Tuesday, September 9, 2008

Listing the Gratitude, one, two, three by Kat Magendie

I read somewhere that listing what one is grateful for will help one to feel that gratitude. That if one smiles, even when a frown seems to feel better, one will begin to feel happy. If I put one foot in front of the other one and walk down my mountain road, even when I’m feeling lazy, I will begin to enjoy the walk. When the words won’t come for a YOG post, just write a sentence and it will lead somewhere.

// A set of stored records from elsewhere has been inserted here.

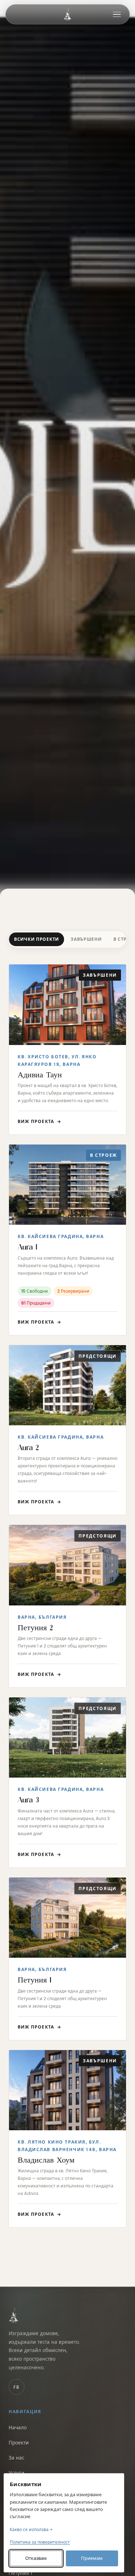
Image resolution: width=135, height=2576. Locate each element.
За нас (16, 2457)
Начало (18, 2427)
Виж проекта (39, 1121)
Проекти (19, 2442)
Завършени (86, 939)
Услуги (16, 2473)
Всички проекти (36, 939)
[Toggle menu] (117, 14)
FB (16, 2387)
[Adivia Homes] (67, 14)
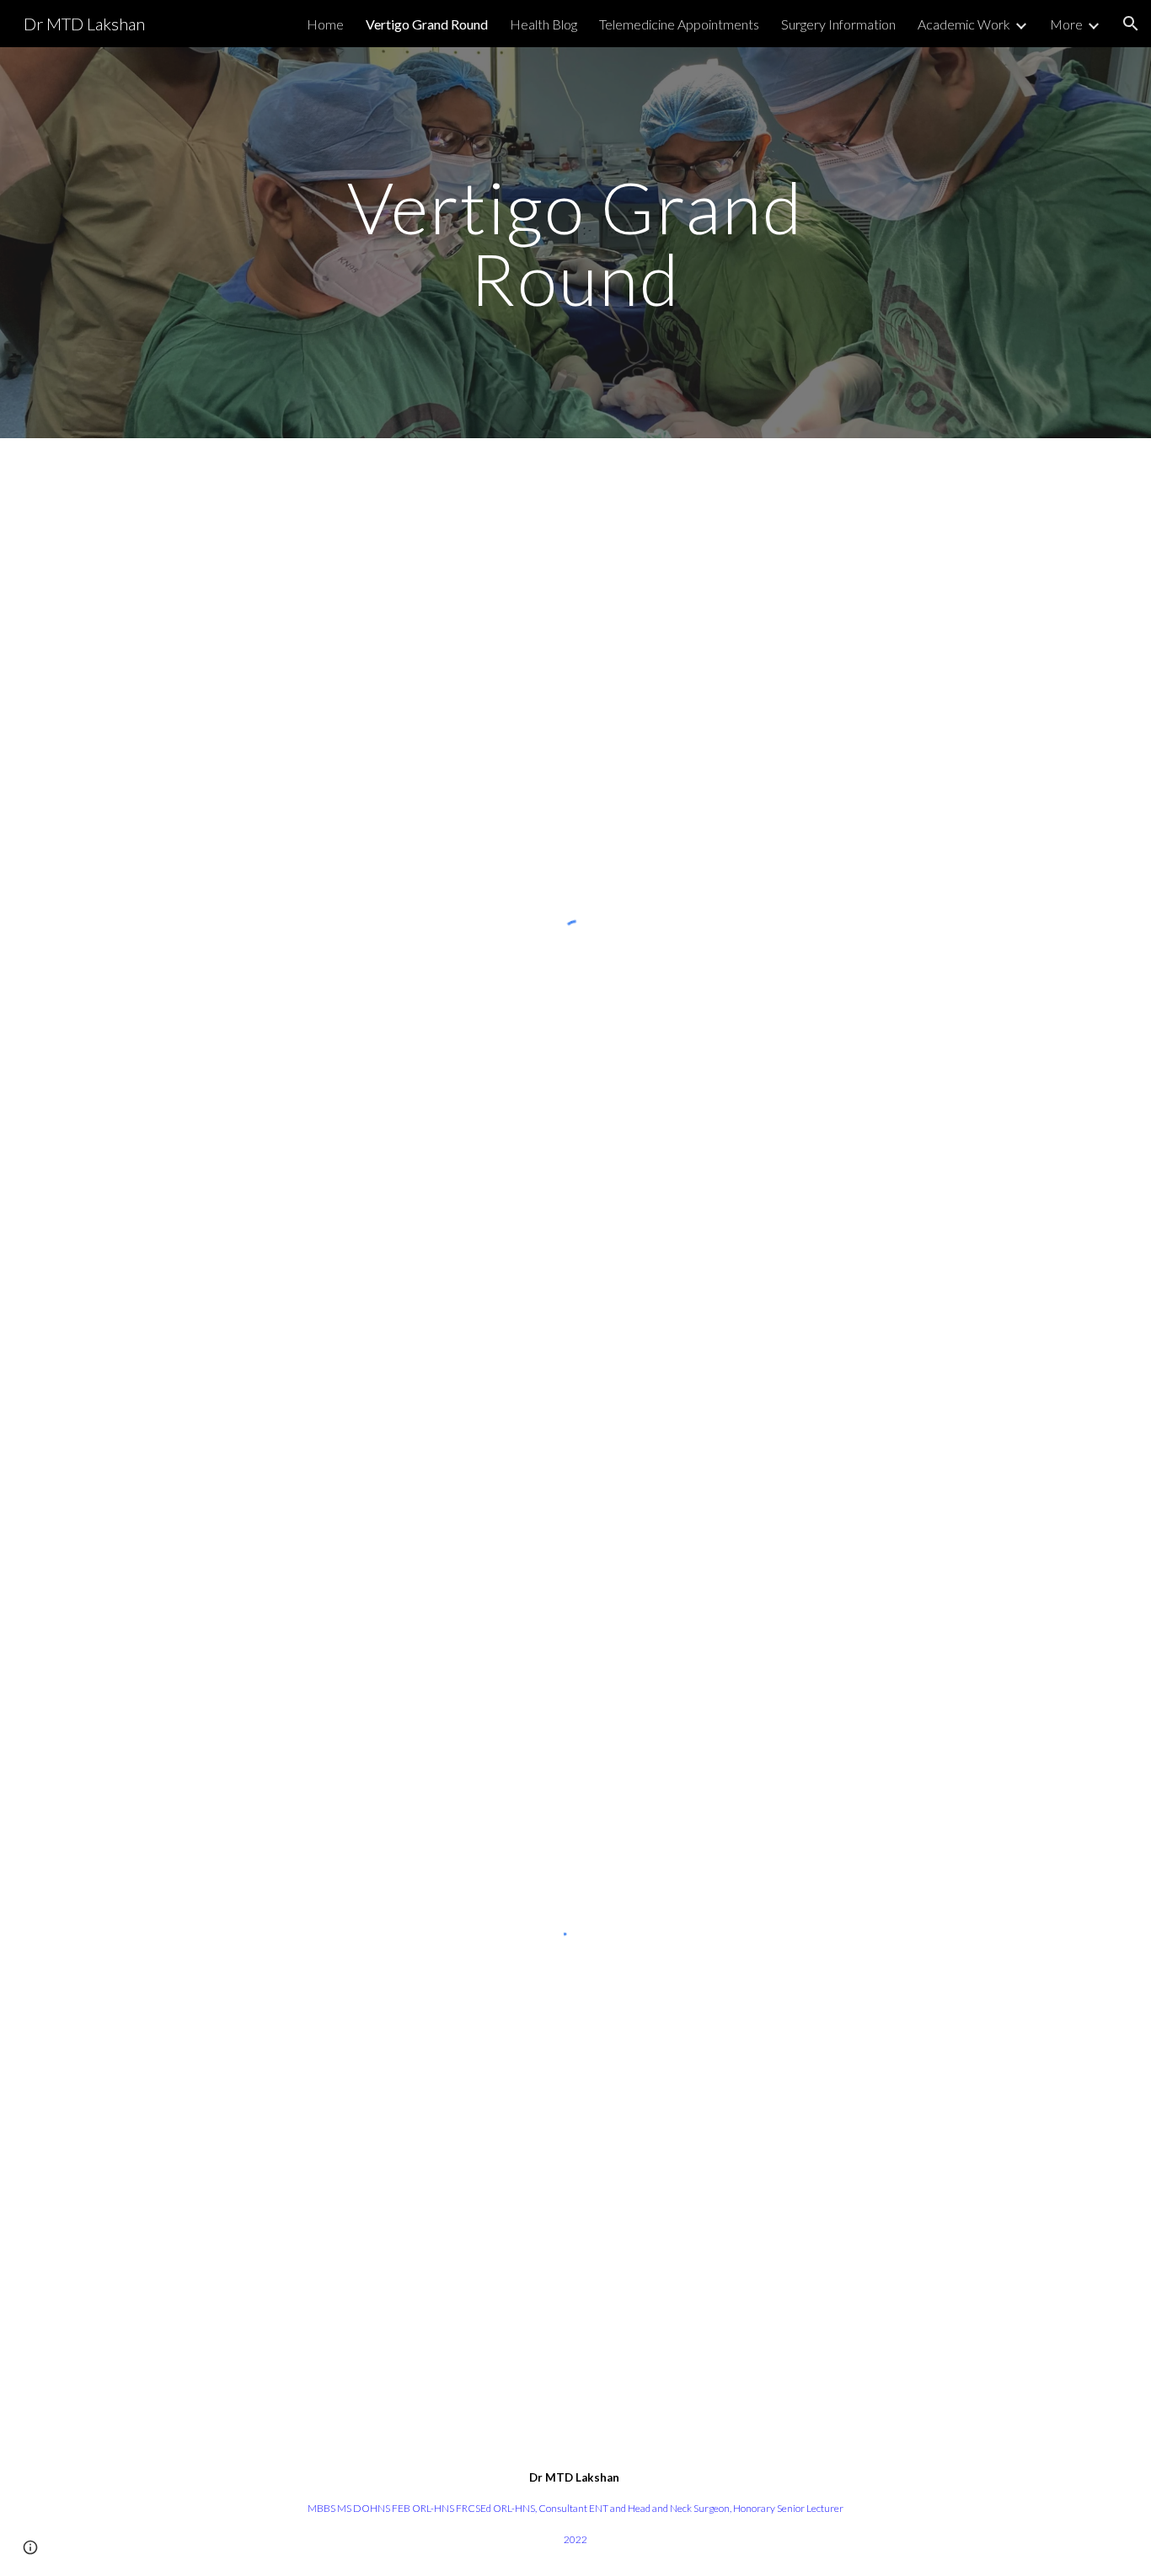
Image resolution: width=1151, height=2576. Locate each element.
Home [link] (325, 24)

Sounds like platitudes, right? But, I lay in my bed last night, the open windows sending a nice cool breeze, and I said, “I am grateful for this soft bed. I am grateful for the breeze. I am grateful my parents are still alive. I am grateful that I ate a cookie (okay, more than one) and didn’t feel guilty for it. I am grateful I am safe.” There were some that came easily to mind, others I had to stop a bit and think about, but they came, like a line of people waiting to be touched on the head, to be recognized. I snuggled into the soft, knowing that although I can’t feel it or see it, the world is revolving round and round, and everything and everyone has a place in this world. When things are at their most chaotic, it is then the most important time to still…still. My greatest obstacle is finding that stillness. For my brain jitters, my foot jiggles, my thoughts rushing here, there, and yonder.

Listing my gratitude with my breath helps my lungs to expand and contract. I hear the words, even if at times I feel silly. Someone may hear me! Who will hear? And if they do, why would that be so bad? My chest hums with the speaking. The air is electrified. If I am feeling too private, too tired, or simply too in awe of the quiet all around me, I will list my gratitude’s silently, and there is still the expanding and contracting of my lungs as I breathe in and out. There are too many ways to become distracted with worry and chaos. Too many ways to forget that it only takes a moment to find that silent peace. Too many ways that gratitude can be forgotten. So I list them: one, two, three, four, five…and I breathe and I snuggle in and I feel really really lucky.

10 comments:

Terri Tiffany said...

I have a sheet of paper on my fridge where I list what I am grateful for-- it came really in handy when my husband had a career shift. We take so much for granted and it brings us back to the basics. I love my bed too!!! thanks for good reads.

Barbara Quinn said...

So true...listing the gratitude is better than counting sheep. It's good to remember that we can find our calm center when we focus on what we have to be thankful for.

Joanne said...

There's a line I like here. "I am grateful that I ate a cookie." Thank you, for elevating the mundane!

Angie Ledbetter said...

Seeing storm torn areas up close and personal, I find a bazillion things a day now to be thankful for...all of which I normally take for granted, like the hundreds of years old trees that are now broken and broken and stacked on the sides of every street. ;(

Kathryn Magendie said...

Oh no! not those beautiful stately oaks..... :0*(

patresa hartman said...

Oh, Kat. I really love this: "...but they came, like a line of people waiting to be touched on the head, to be recognized." It makes me think of a line of quiet people in church waiting to be blessed. Such an image!

Anonymous said...

Yea, the oaks took quite a pounding. Plenty of firewood for the year. May have also gotten the pecans. They taste better than acorns anyway at least to us.
Met some great guys from Michigan and Arizona. Line guys and gals helping out.
Oren (FOA)

Ami said...

I've tried to keep a gratitude journal, listing at least 5 things I'm grateful for every night before sleep. Even with the journal right by my bed, I manage to forget. But usually, once the light is off, I remember to think at least one grateful thought as I drift to sleep. Perfect end to the day.

Kathryn Magendie said...

I'm reading these comments and smiling --

Kathryn Magendie said...

except for the part about the oaks - that makes the smile quiver down to a sad frown.